Years covered for Indiana, 1862-1864
Tax Assessment, 1863, Chris  and John Kraut, Marked
Tax Assessment, 1864, John and Chris Kraut, Madison, IN, Marked
     Let’s  hope these additional Kraut records bring more answers to the whereabouts of  Elizabeth Kraut’s parents and siblings.   For sure, I can see that I need to dig further into references on tax documents to get the full value of the information contained within them.  John and Chris Kraut’s liquor businesses may lead me to happy days.
     Thanks for visiting Indiana Ties,
    Copyright © 2017, Nancy Niehaus Hurley

Sunday, March 12, 2017

Who Is Cousin C. A. Kraut?

      I wrote recently, (see post on February 25), about the news that Anna and Clara Keen visited their cousin, C. A. Kraut, in Madison, Indiana.  This discovery sent me on the quest to find C. A. Kraut and any surrounding family.  I’m hoping this research will lead me to the ancestry of Anna and Clara’s mother,  Elizabeth Kraut Keen.  Maybe we can now begin developing some details of the Kraut family.

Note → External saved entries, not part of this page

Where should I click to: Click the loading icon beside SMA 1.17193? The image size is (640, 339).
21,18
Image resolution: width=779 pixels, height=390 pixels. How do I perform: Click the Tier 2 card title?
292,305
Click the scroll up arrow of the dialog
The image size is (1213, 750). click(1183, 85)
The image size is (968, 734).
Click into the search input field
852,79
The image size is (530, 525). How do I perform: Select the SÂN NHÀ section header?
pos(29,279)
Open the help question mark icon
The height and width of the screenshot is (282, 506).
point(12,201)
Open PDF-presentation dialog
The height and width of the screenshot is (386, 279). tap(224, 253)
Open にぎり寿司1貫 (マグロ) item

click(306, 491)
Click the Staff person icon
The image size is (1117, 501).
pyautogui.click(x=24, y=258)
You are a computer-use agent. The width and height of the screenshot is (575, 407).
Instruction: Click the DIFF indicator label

     Taking this small lead for C. A. Kraut in Madison, Indiana, in the Madison Herald,  I was able to gather some hints that might connect to Elizabeth.  First, I narrowed my search by the probable age of Mr. C. A. Kraut. I am assuming C. A. is a male for now. Since the information I have is that he is a cousin of Clara and Anna Keen, I am estimating his birth to be between 1845 and 1870.  Using this estimation as a starting point, I searched censuses and other resources for variations of his name from 1850 through 1900.  Narrowing the results to possibilities for this cousin, I came up with two census records: 
1870 Census: Christian Kraut, born 1852 in Wurtemberg, living in Louisville, Kentucky.  This 18 year-old appears as a part of the family of Frederick and Serina Kraut, with their ten children.
1880 Census: Chris Kraut, born 1849 in Prussia, living in Madison, Indiana.  This 31-year-old is married to Louisa and operates a restaurant.  He also could be the cousin we are seeking. 

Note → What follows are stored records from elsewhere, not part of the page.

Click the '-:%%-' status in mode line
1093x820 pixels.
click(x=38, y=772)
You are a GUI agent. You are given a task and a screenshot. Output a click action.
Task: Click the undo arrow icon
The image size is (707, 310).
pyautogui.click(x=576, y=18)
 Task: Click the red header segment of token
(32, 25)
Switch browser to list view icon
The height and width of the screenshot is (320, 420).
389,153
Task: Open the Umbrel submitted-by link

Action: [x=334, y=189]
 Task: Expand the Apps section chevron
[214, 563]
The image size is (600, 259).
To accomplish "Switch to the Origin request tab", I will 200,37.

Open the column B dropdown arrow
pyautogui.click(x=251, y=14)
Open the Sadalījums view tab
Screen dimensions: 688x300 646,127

1900 Census:  No C. A., Christian or Chris Kraut/Krout turns up in the census search.
     These two records above are the closest to a match for the information I have to date on C. A. Kraut.  The date of birth and residence are close enough to earn consideration.  Hopefully these are pieces of the puzzle that will fit at some point.
     I did come across other Christian and Chris Krauts in Madison, Indiana.  However, the age for these men would make them possibly the father of our cousin, C. A. Kraut.  I hope that’s the case.  Meaning, I’ve found Elizabeth’s brother!  But for now, I’m accumulating all this information so that I can hope to squeeze out some proof of the Kraut family.

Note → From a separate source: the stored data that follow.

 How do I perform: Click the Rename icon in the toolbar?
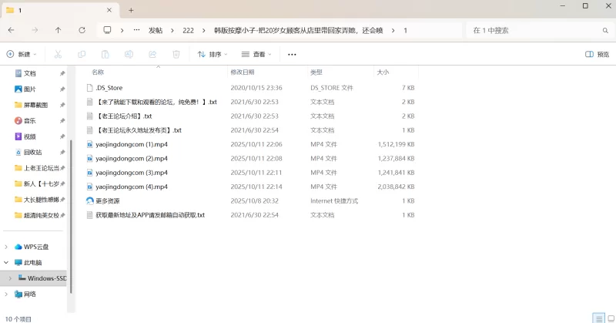[129, 55]
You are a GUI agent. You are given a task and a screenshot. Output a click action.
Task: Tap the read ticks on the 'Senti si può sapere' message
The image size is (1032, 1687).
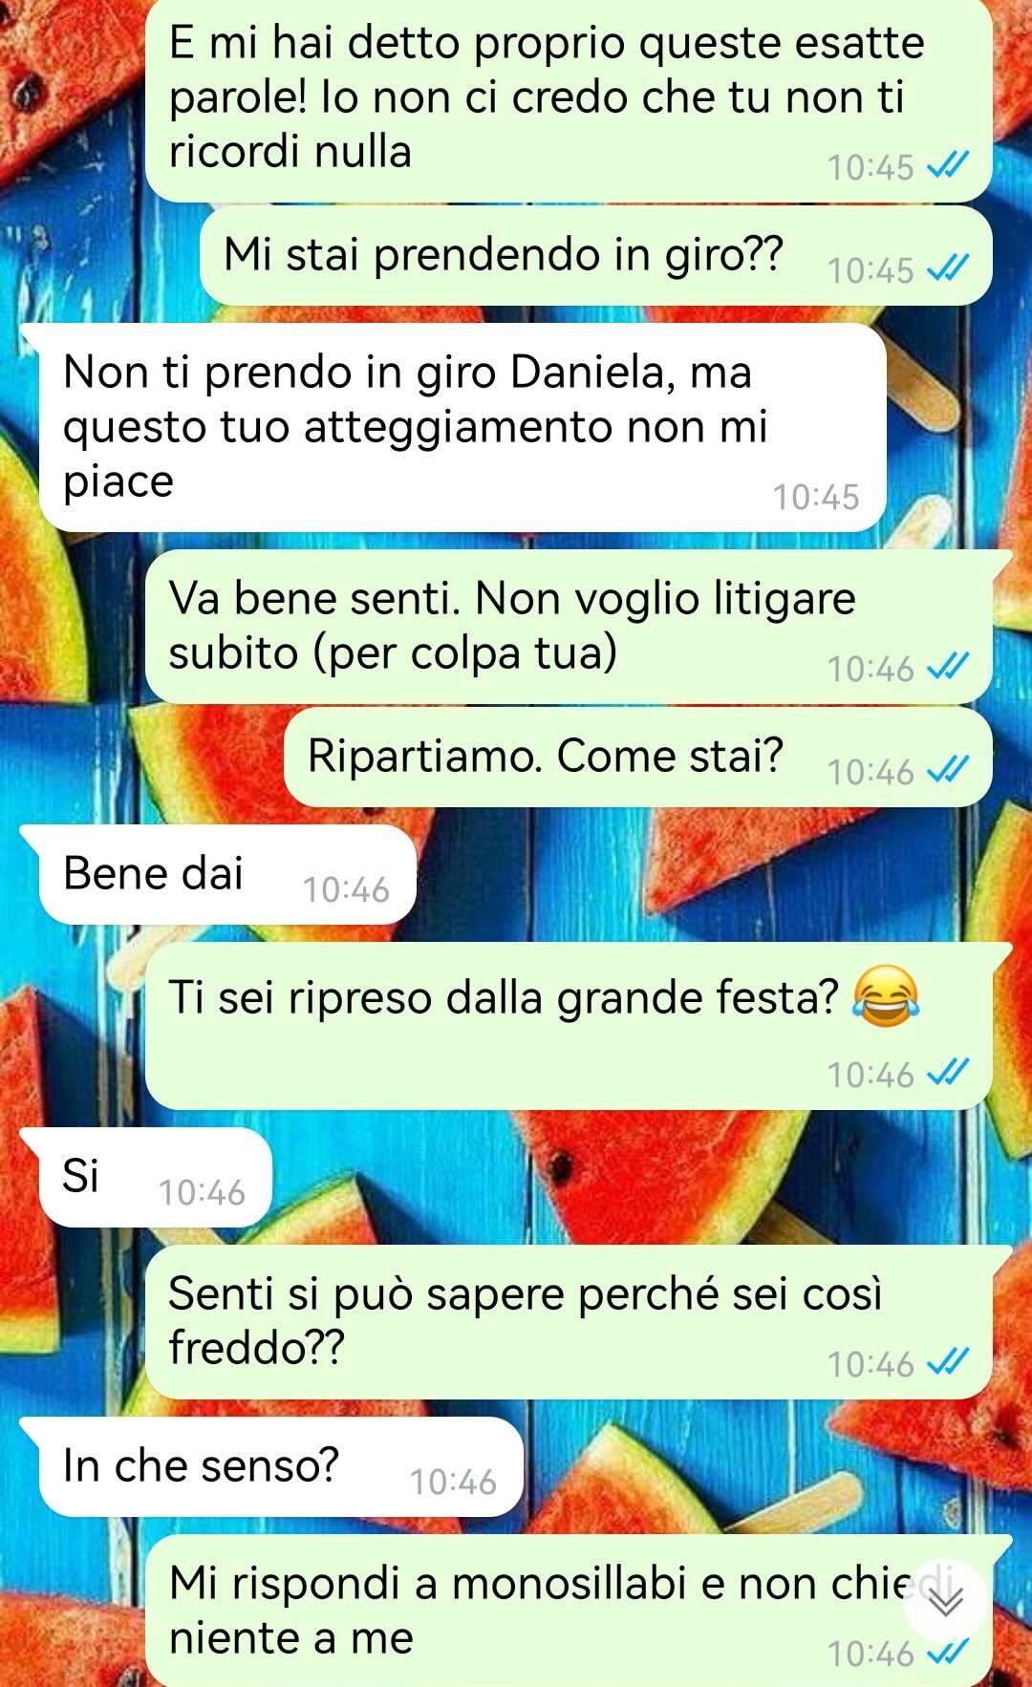949,1362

     I also researched burials, city directories and a few other resources. The only piece of interesting or relative information I was able to locate was the burial of a child, Christian Kraut in 1880 in Madison, Indiana. 
     To summarize this section of the Kraut family research, I developed a Research Log with the information I was able to put together.  It includes information that may eventually connect to this cousin, C. A. Kraut.  The Results in red are those that appear at this time to have a connection to C. A. Kraut and his family.  My goal is to carry forward with these efforts to bring the Kraut family history into focus.  Below is the C. A. Kraut research to date.


     There’s no conclusion to be drawn yet on who exactly C. A. Kraut is or where he is.  As I’m able to uncover more connections I’ll have answers that paint him into our family history, enhancing Elizabeth Kraut Keen's story.  For the time being, I’m glad to know this cousin to some small extent.